3.2. Surface Morphology and Secondary Structures of GN‐GNP
In order to know the morphology, the freshly prepared GNP, GN‐GNP1, GN‐GNP2, and GN‐GNP3 were characterized through TEM (Figures 2(a), 2(b), 2(c), 2(d)). This analysis revealed that GNP, GN‐GNP1, GN‐GNP2, and GN‐GNP3 maintained a spherical morphology with the core size of 81 ± 17, 91 ± 31, 120 ± 18, and 133 ± 33 nm, respectively. The marginal increase in the core size of GN‐GNP as a function of the crosslinking agent is in agreement with DLS observation as discussed in the previous section. Further to understand the impact of varying degrees of crosslinking on the secondary structure, GN‐GNP was subjected to CD analysis. The results presented in Figure 2(e) indicated that the CD spectra of neat gelatin exhibited the characteristic ellipticity band of a triple helix and a random coil at ∼222 and ∼200 nm, respectively [22]. The CD spectra of GNP showed significant alterations as compared to those of neat gelatin, with a marked increase in the ellipticity at ∼200 nm. This clearly suggested the increase of the random coil structure during the conversion of gelatin into GNP. Interestingly, genipin crosslinking of GNP showed a concentration‐dependent decrease in the ellipticity corresponding to a random coil structure.
Representative TEM images of GNP (a), GN‐GNP1 (b), GN‐GNP2 (c), and GN‐GNP3 (d). The plot (e) shows the representative CD spectra of gelatin, GNP, GN‐GNP1, GN‐GNP2, and GN‐GNP3 in water.
Thus, it can be inferred that genipin crosslinking was primarily restricted to the random coil region of GNP probably due to easily accessible lysine residues.

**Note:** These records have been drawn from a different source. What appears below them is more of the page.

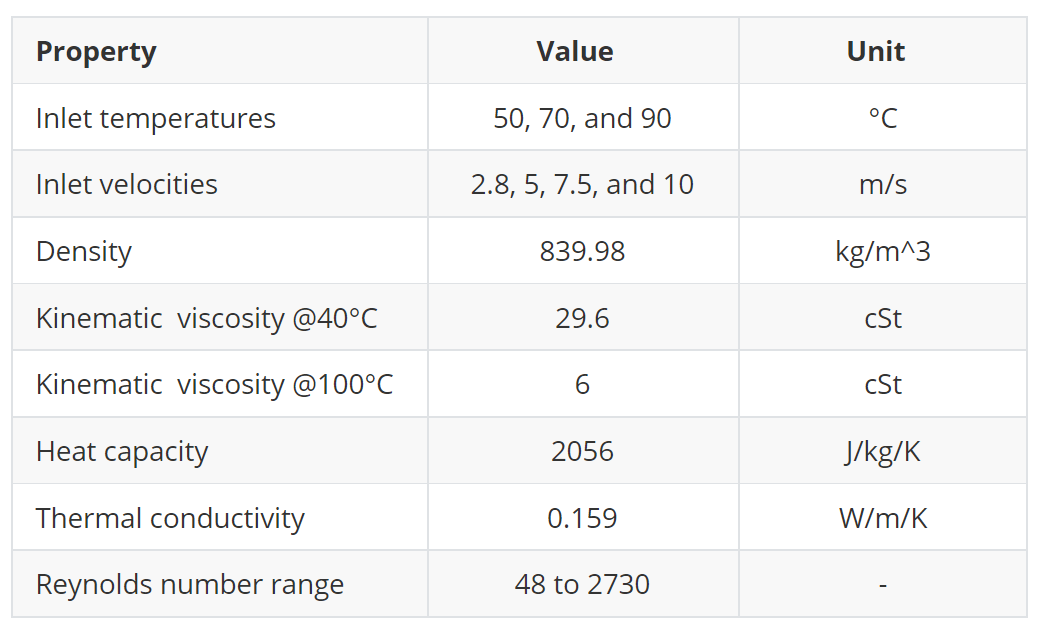The width and height of the screenshot is (1043, 633).
Task: Select the Inlet velocities row label
Action: coord(127,184)
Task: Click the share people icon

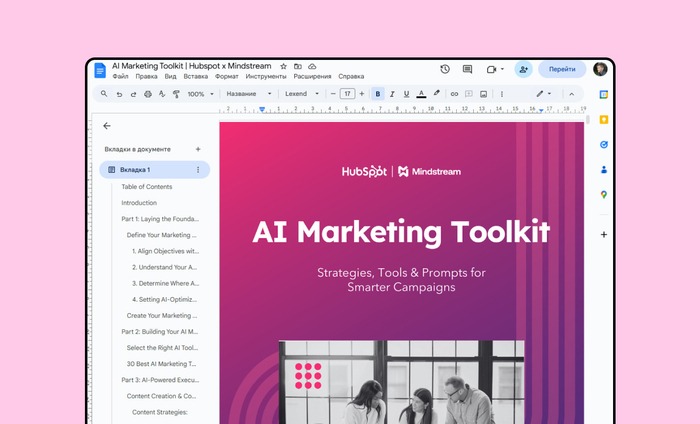Action: point(523,69)
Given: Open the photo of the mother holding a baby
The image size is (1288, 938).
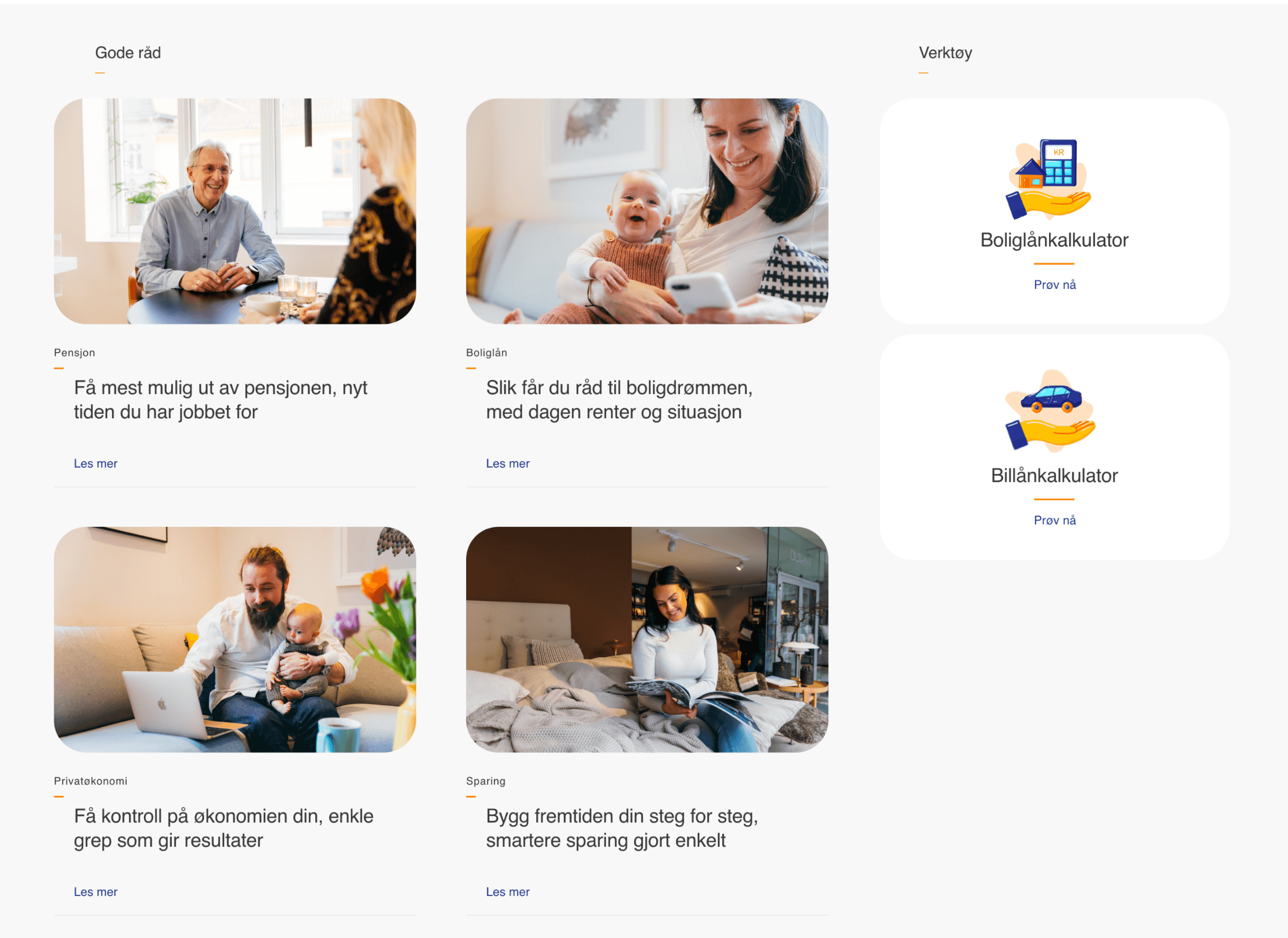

3.3. Curcumin Loading Into GN‐GNP
After optimizing the preparation of GN‐GNP of varying degrees of crosslinking, the method was extended for the loading of curcumin within GNP, GN‐GNP1, GN‐GNP2, and GN‐GNP3. Briefly, curcumin was encapsulated within GN‐GNP through the adsorption method by incubating GNP/GN‐GNP (containing 30 mg of gelatin equivalent) with curcumin as described in the method section. In order to estimate the maximum loading efficiency, the encapsulation was performed at varying curcumin concentrations for each of GNP, GN‐GNP1, GN‐GNP2, and GN‐GNP3. Following this, the amount of curcumin encapsulated within GNP, GN‐GNP1, GN‐GNP2, and GN‐GNP3 was estimated as mentioned in the method section. The plot of the amount of curcumin encapsulated versus the amount of curcumin incubated (preloading) with the nanoparticles indicated that irrespective of the degree of crosslinking, the loading of curcumin for a fixed mass of nanoparticles (loading efficiency) increased with the increasing concentration of curcumin used in the loading reaction and almost saturated at a curcumin concentration of 3 mg/mL in the loading reaction (Figure 3(a)). Alternatively, encapsulation efficiency (amount of curcumin entrapped per unit mass of curcumin used in the loading reaction) decreased with the increasing concentration of curcumin in the loading reaction and reached the final value of 31.6 ± 1.6%, 36.0 ± 1.5%, 41.3 ± 1.9%, and 48.3 ± 2.5%, respectively, for GNP, GN‐GNP1, GN‐GNP2, and GN‐GNP3 at a curcumin concentration of 3 mg/mL in the loading reaction (Figure 3(b)).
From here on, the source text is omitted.